▶ _Source excerpt_:

● ● ● ●

Estate planning is all about deciding what happens to your assets when you pass. Through estate planning, you choose who your beneficiaries and trustees are. Wills and living trusts are the two types of documents that outline who will receive what (and when). While both a living trust and will are important estate planning tools, there are key differences between them. Understanding these differences is important when choosing the right documentation for you. Let’s dive into when and how you would use a living trust versus a will.
Wills and living trusts are both legal estate planning documents that record what you want to do with your assets after you pass.
The main difference between a living trust and a will is when they go into effect. With a living trust, you put your assets into a trust and appoint a trustee to manage your assets while you’re alive in case you can’t do it yourself. With a will, your wishes for what you want to do with your assets go into effect after you pass.
The main difference between a living trust and a will is when they go into effect. A will takes effect after you pass—your beneficiaries will receive the assets you leave them after you pass. A living trust, on the other hand, works while you’re alive. An appointed trustee can manage and distribute your assets in the event that you can’t. In some situations, like if you have a bigger estate and young children, it may make sense to have both.
A living trust is a legal document that outlines how you want to manage your belongings while you’re still alive. You’ll put your assets into a trust, which you can manage until you are unable to. You’ll also choose a trustee who will carry out your wishes if you develop cognitive impairments or are otherwise unable to manage the trust.
Unlike a will, you don’t have to go through a probate. A probate is a court-supervised, legal process that takes place after a person passes. During the probate process, the court reviews your will and makes sure that all beneficiaries receive assets accordingly. Probates often involve court fees and are time-consuming, which is why people may opt for a living trust instead.
Living trusts are more private. Unlike wills, trust agreements are usually not public and details around what beneficiaries receive are confidential.
You can manage your assets while you’re alive. In case you can’t make decisions yourself, living trusts allow you to appoint a trustee to manage your assets if you are unable to do so yourself.
You can avoid reductions to your estate with an irrevocable living trust. An irrevocable living trust is a living trust that you can’t change. Irrevocable trusts protect your assets from creditors and can reduce estate taxes, but they decrease flexibility. This means you’ll have less control over your belongings in the event of a major life event (like divorce).
Living trusts are more complex than wills. They involve more paperwork and usually have higher initial costs. They can be more expensive to write up.
Revocable living trusts require ongoing updates. This is also true for wills, but updating living trusts costs more. This can get expensive if you need to update them for multiple marriages, births, or other significant life events.
Living trusts don’t account for guardianship. A living trust doesn’t allow you to choose a guardian for your children.
You may be more familiar with the concept of a will, also called a last will and testament. A will is a legally binding document that records where you want your assets to go and chooses a guardian for your children in case of your passing. Unlike with a living trust, there is no one identified to manage your assets other than yourself while you’re alive. Your will will only go into effect if you pass away.

● ● ● ●

▶ _Records shown_:
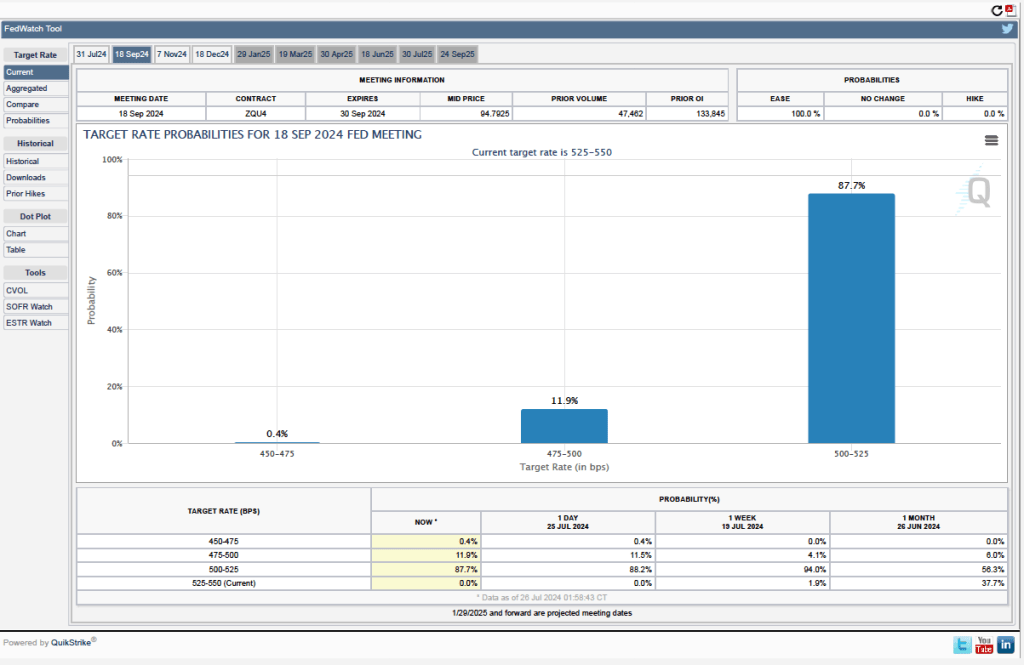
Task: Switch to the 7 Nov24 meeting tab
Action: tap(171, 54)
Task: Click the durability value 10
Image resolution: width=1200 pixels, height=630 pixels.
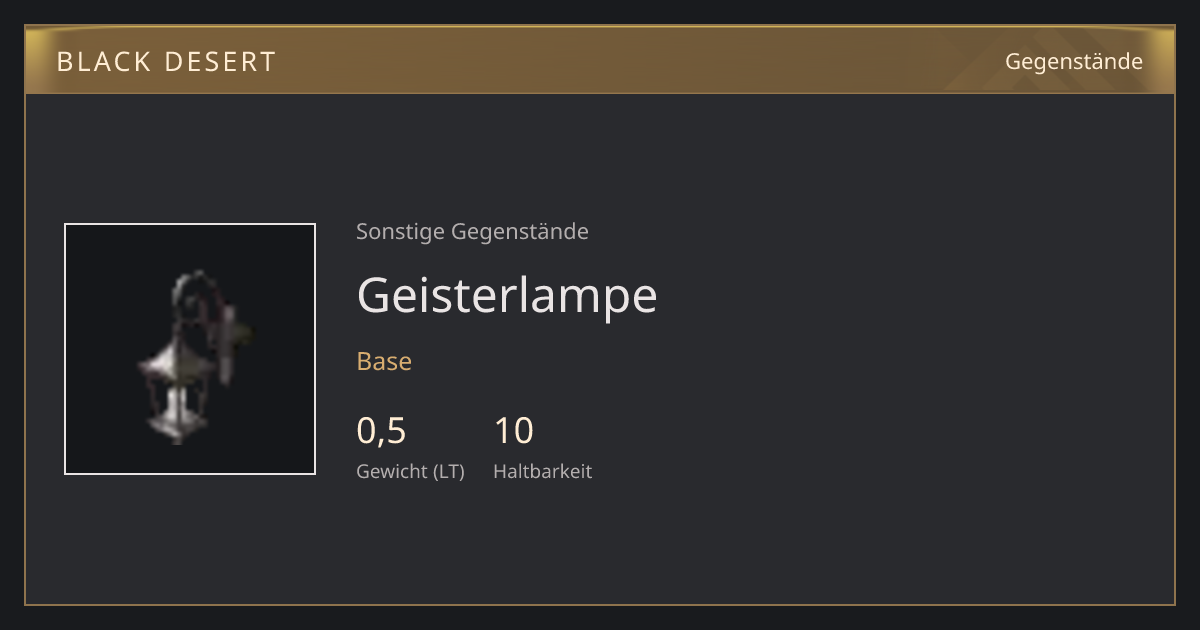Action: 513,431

● ● ● ●

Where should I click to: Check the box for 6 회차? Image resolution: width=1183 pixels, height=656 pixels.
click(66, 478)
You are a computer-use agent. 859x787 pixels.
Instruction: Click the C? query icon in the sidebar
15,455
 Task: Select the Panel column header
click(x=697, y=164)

● ● ● ●

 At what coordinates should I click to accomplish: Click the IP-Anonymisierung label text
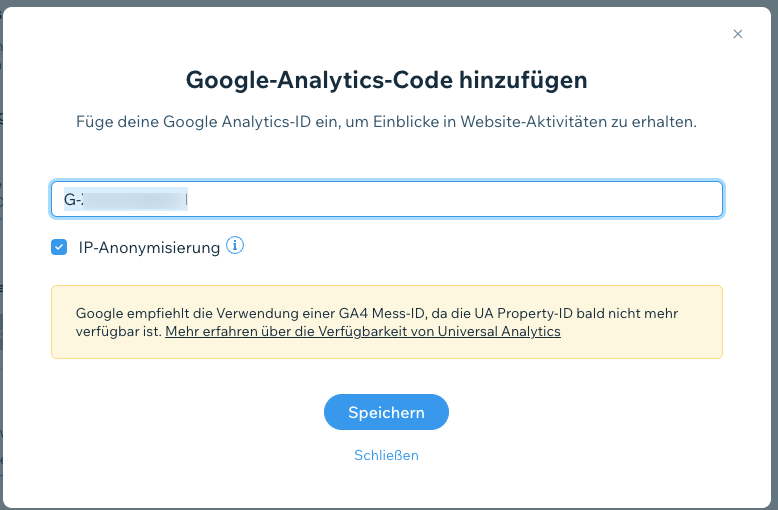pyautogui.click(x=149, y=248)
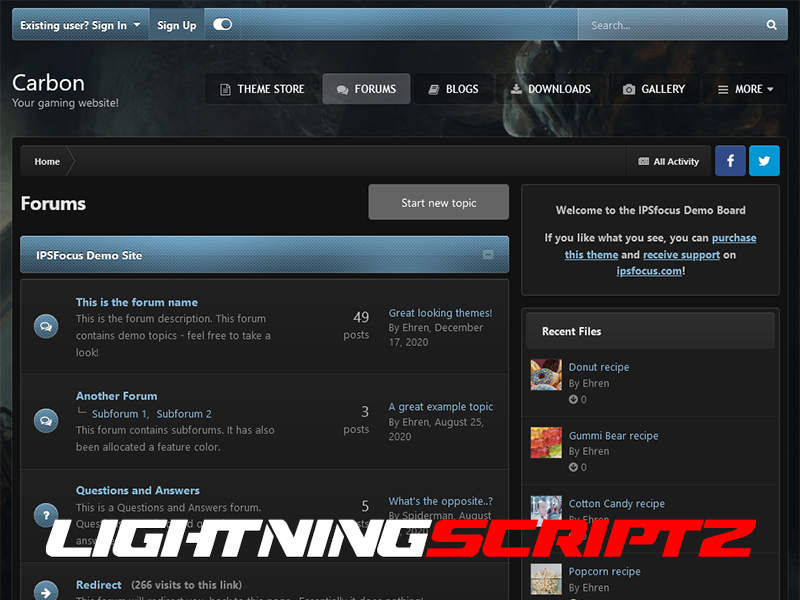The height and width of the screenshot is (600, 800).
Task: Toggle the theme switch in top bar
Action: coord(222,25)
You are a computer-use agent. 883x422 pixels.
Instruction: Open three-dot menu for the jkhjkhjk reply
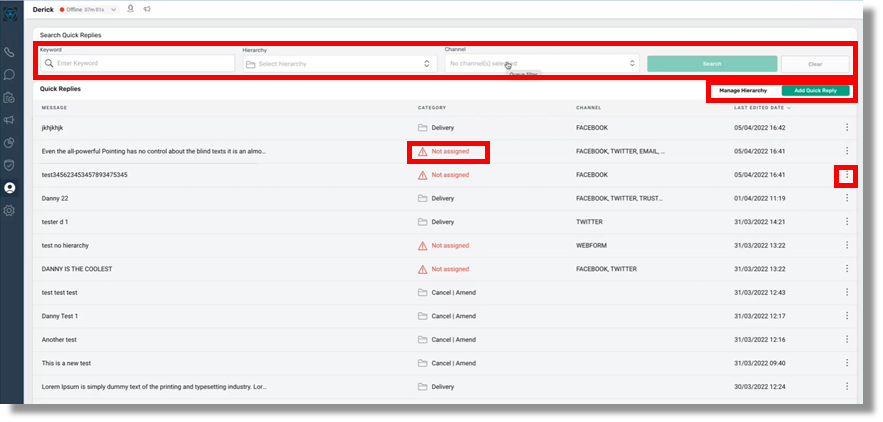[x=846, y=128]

● ● ● ●

▶ _What the exercise asks_: In the text about living trusts and wills at the top of the page, list each advantage of a living trust that one of the paragraphs after its definition opens with.

▶ _Exercise result_:
- You don't have to go through probate.
- Living trusts are more private.
- You can manage your assets while you're alive.
- You can avoid reductions to your estate with an irrevocable living trust.